Volunteers, Soviet and foreign (about 80), gathered in Moscow for the overnight train trip to Ukraine. At the beginning, it was a little awkward conversations to get to know each other in the different compartments that were reserved for us. “So you are an American who learns Russian? Asked a
somewhat suspicious Soviet volunteer (understand: “Ah, you probably belong to the CIA …).

Conversely, a Western volunteer asked a language student from Leningrad: “So you specialize in African studies? (Implying: “It is undoubtedly a question of preceding a communist penetration in the recently
independent countries of the continent”).

The Russian site manager tried to break the ice by making a speech on mutual understanding between young people from different blocks. I remember thinking, “He must be a Party spy, or even a KGB spy.” His speech was listened to in icy silence. He laughed and said, “Okay, guys, we’re going to work together to deal with the problem.” The “problem” was how many of us could fit into a compartment designed for eight people. We arrived at… 19! The laughter that followed finally broke the ice and we started to sing. It was then that a controller arrived to see what the heckling was all about. He berated the leader of the group so brutally that I thought he could not be a Party spy or a KGB agent. In fact, at the construction site, he became my neighbor under the tent. On the collective farm, we worked hard by forming a united team and we achieved the objectives.

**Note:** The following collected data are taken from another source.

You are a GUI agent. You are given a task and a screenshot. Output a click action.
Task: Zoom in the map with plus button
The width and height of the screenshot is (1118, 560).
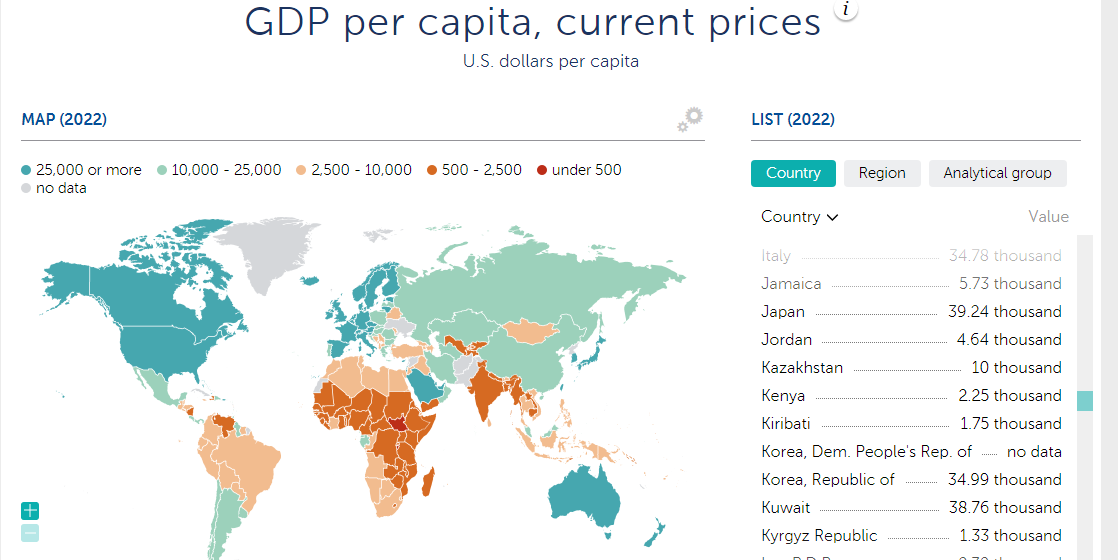click(30, 511)
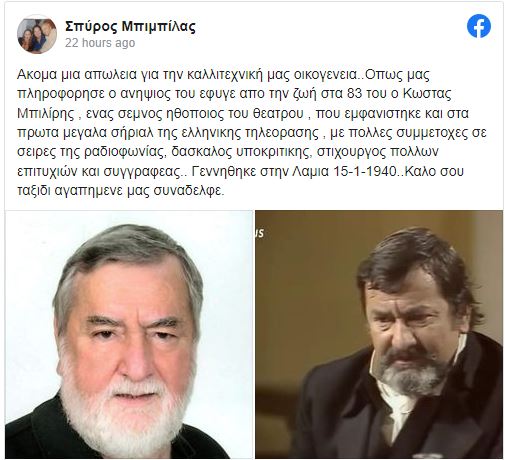Click the first line starting with "Ακομα μια απωλεια"
The width and height of the screenshot is (505, 460).
(x=223, y=75)
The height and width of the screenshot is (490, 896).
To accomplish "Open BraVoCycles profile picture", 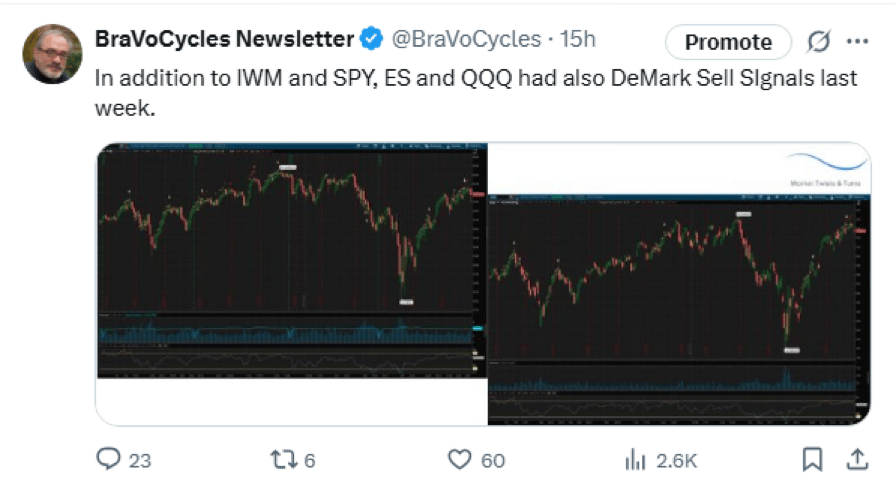I will tap(53, 54).
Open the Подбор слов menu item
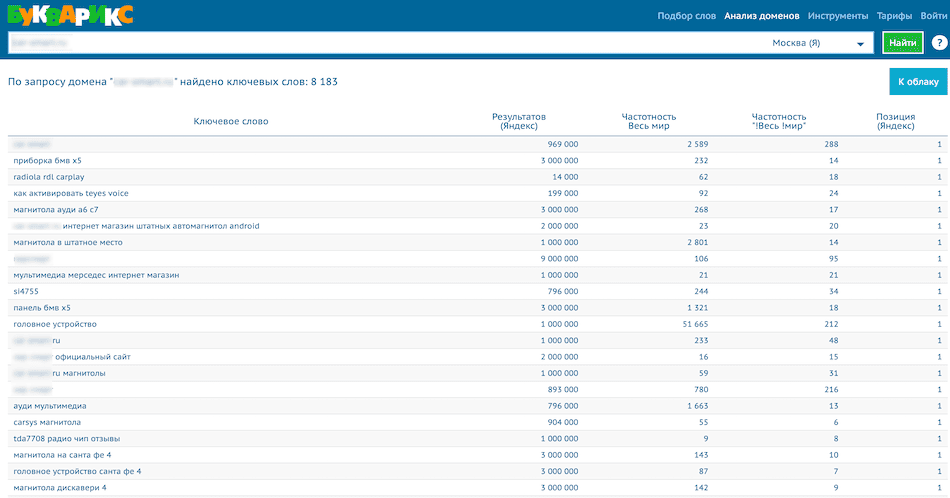Viewport: 950px width, 498px height. pos(687,16)
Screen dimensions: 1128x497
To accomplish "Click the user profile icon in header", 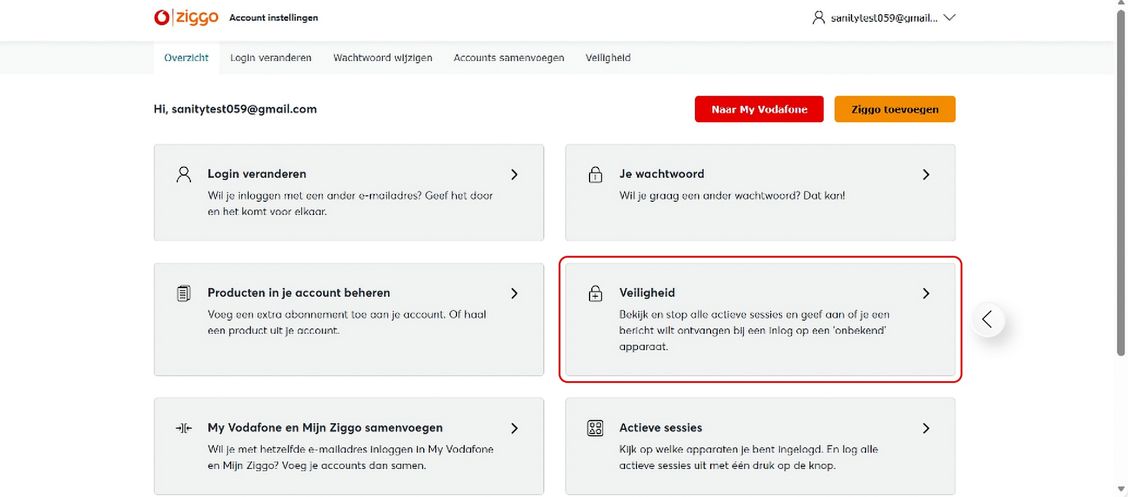I will (819, 18).
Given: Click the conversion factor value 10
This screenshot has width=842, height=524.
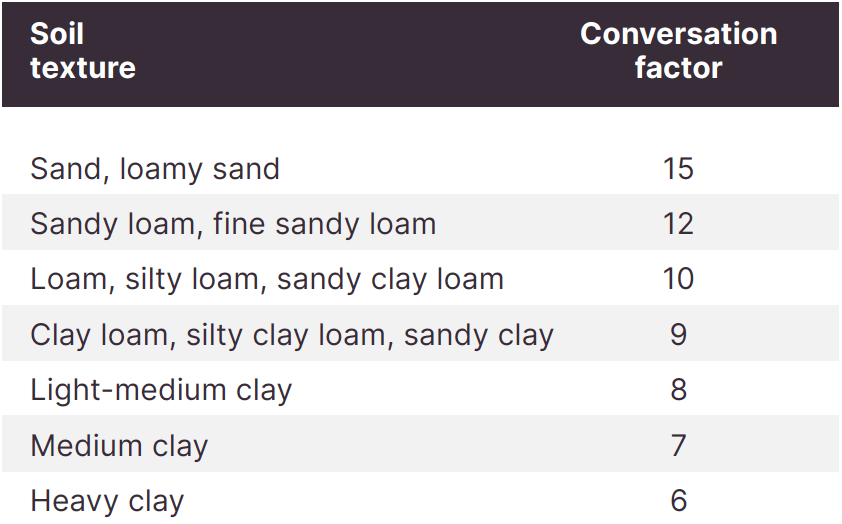Looking at the screenshot, I should pyautogui.click(x=678, y=279).
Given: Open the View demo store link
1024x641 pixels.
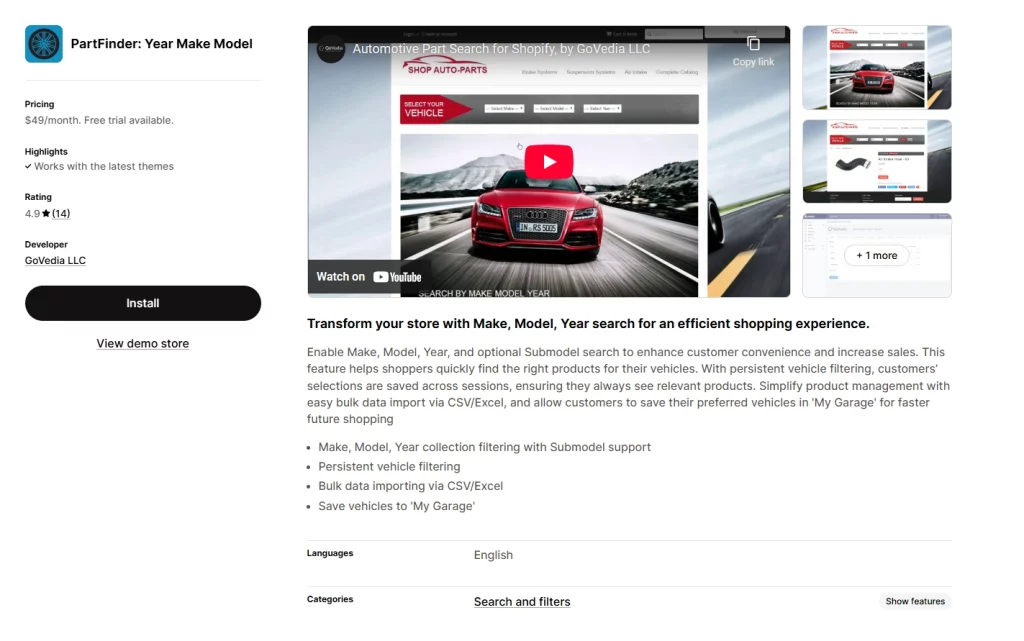Looking at the screenshot, I should [142, 343].
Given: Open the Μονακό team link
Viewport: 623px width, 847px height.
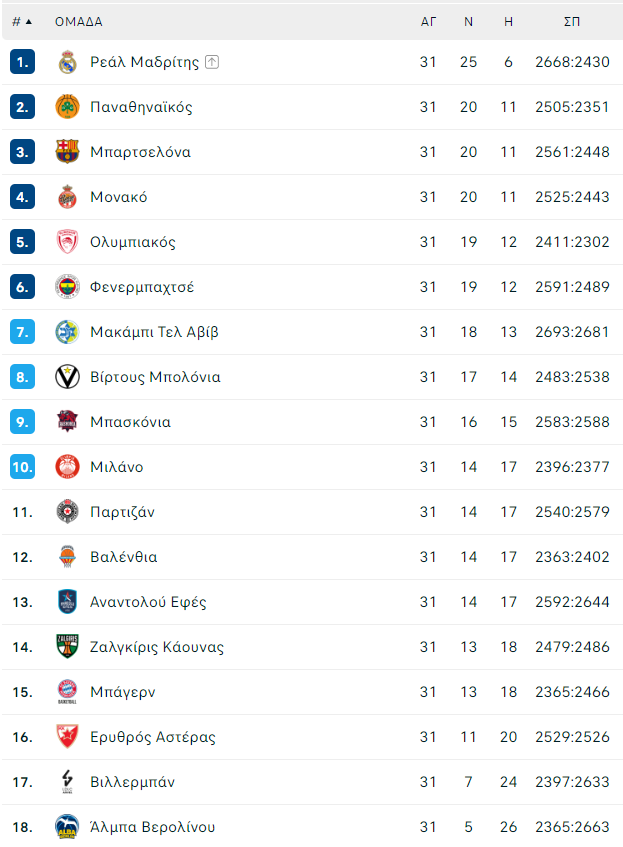Looking at the screenshot, I should coord(118,197).
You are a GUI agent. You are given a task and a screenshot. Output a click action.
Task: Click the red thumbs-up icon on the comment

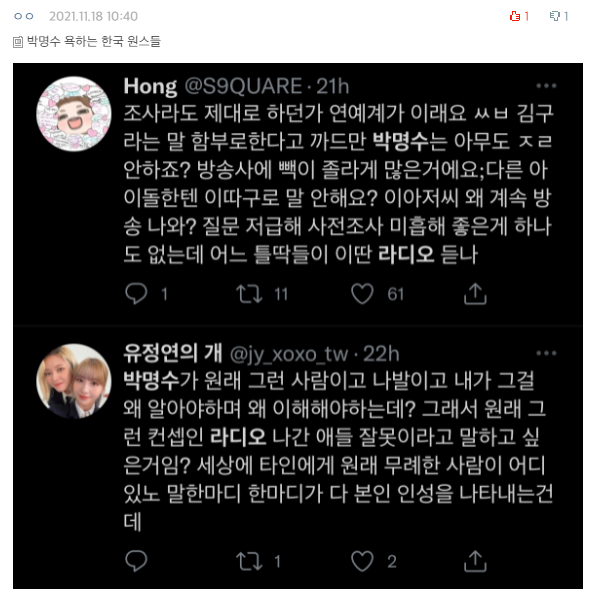515,16
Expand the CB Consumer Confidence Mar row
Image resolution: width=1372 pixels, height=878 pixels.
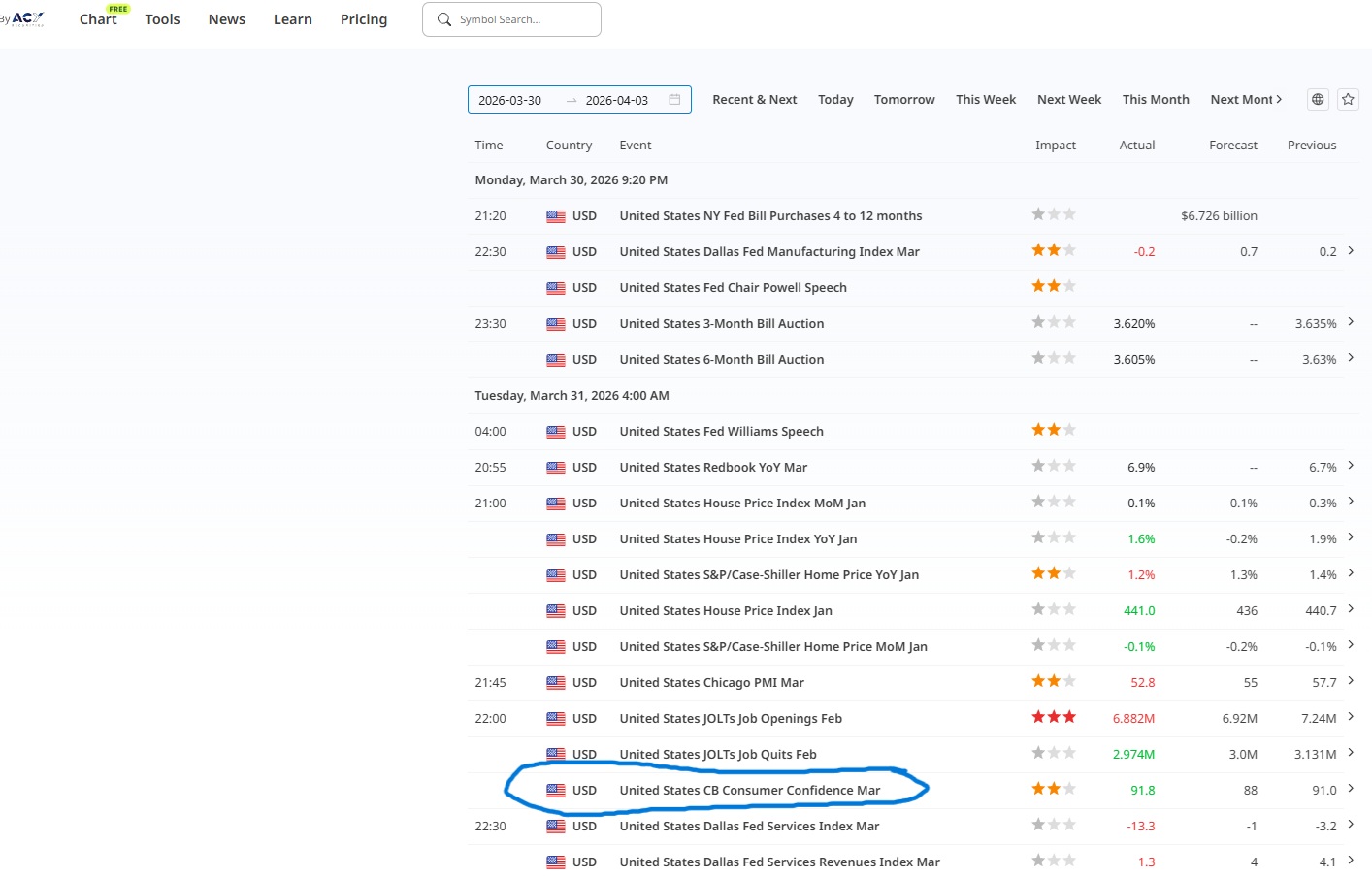coord(1351,789)
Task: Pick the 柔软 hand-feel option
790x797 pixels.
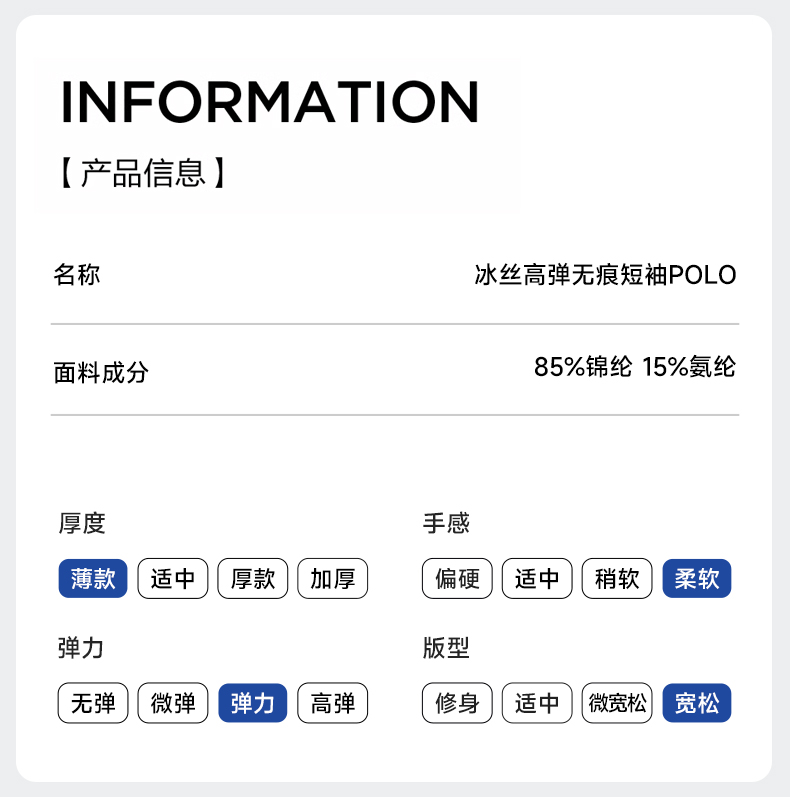Action: tap(697, 578)
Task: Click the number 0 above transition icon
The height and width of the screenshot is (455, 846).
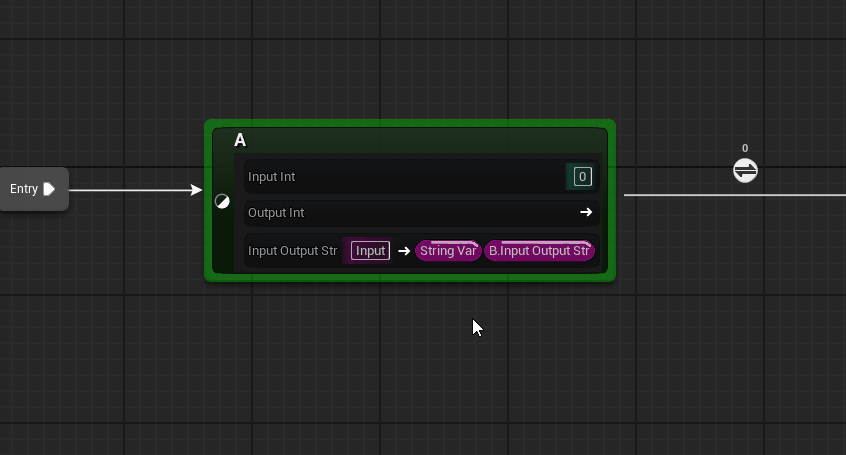Action: pyautogui.click(x=745, y=148)
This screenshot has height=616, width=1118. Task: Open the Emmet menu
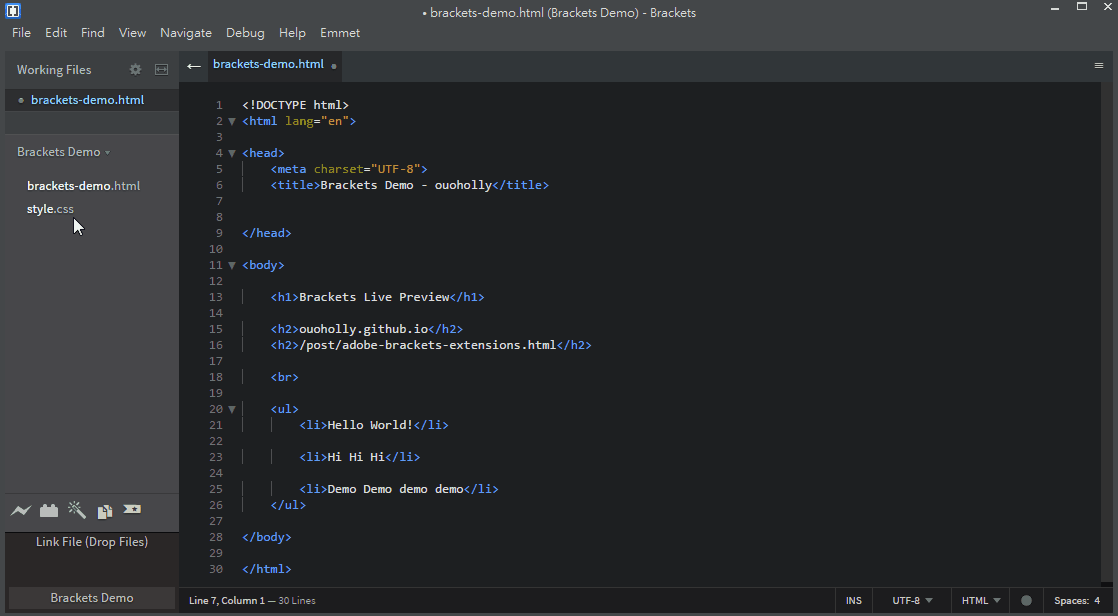340,33
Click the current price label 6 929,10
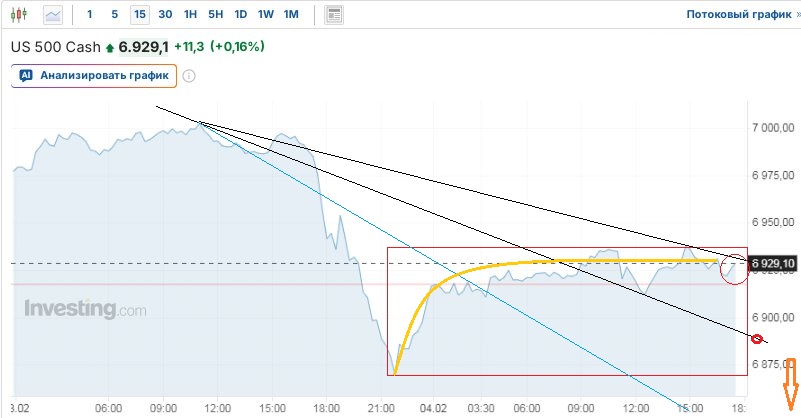 click(x=772, y=264)
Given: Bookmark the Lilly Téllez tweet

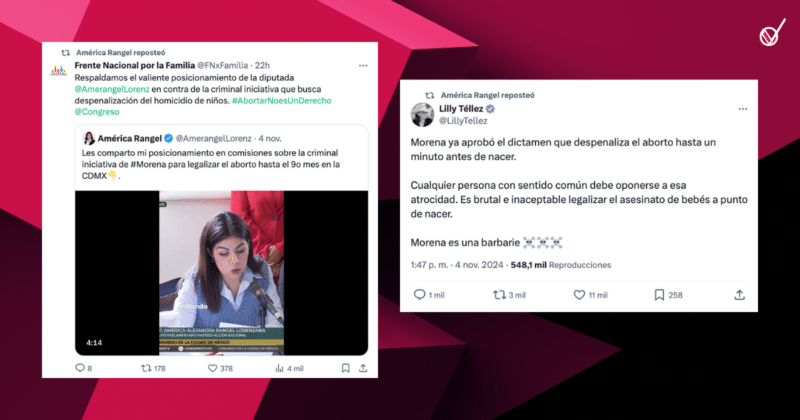Looking at the screenshot, I should (x=659, y=295).
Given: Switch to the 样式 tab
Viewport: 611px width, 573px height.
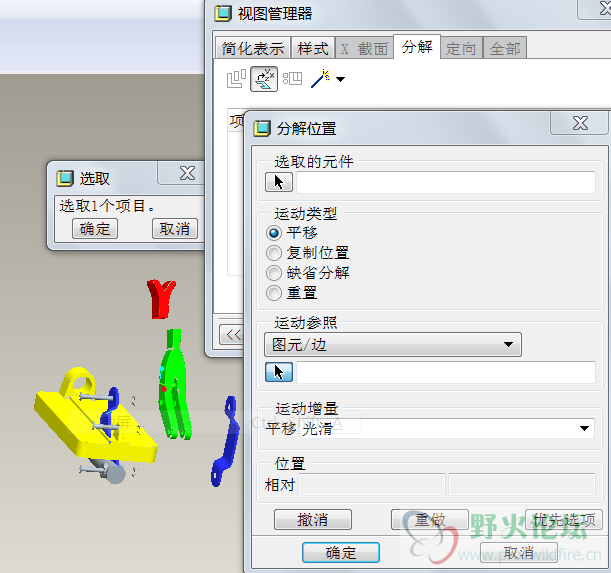Looking at the screenshot, I should click(313, 48).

Frankly, we had a good time: after all, the Earth was really round!

What do you still carry with you?

I doubt that most human beings can be conditioned by a single experience. A personality is built from a diversity of experiences and commitments, as well as the goals that we have set for ourselves. As far as I am concerned, the work sites of the SCI and other voluntary activities have certainly determined my orientation. It was natural, for example, that I had completed my two years of civilian service as a conscientious objector to the Coordination Committee. With other colleagues with the same status and the same ideas, we had set ourselves two priorities: the development of East-West exchanges and the training of volunteers for the Third World.

This led me to join UNESCO where, during a varied career which lasted almost 30 years, I constantly tried to put actions before words, in other words innovative practices rather than eternal declarations of good
intentions.

When I retired in 1998, a Ambassador to UNESCO told me with a laugh
that a very high-ranking official in the organization disdainfully told him (ignoring that we were friends): “Ah yes, Gillette … a worker, but too concerned with down to earth details, like a scout doing his BA ”. It was supposed to be insulting, but I took it for a compliment.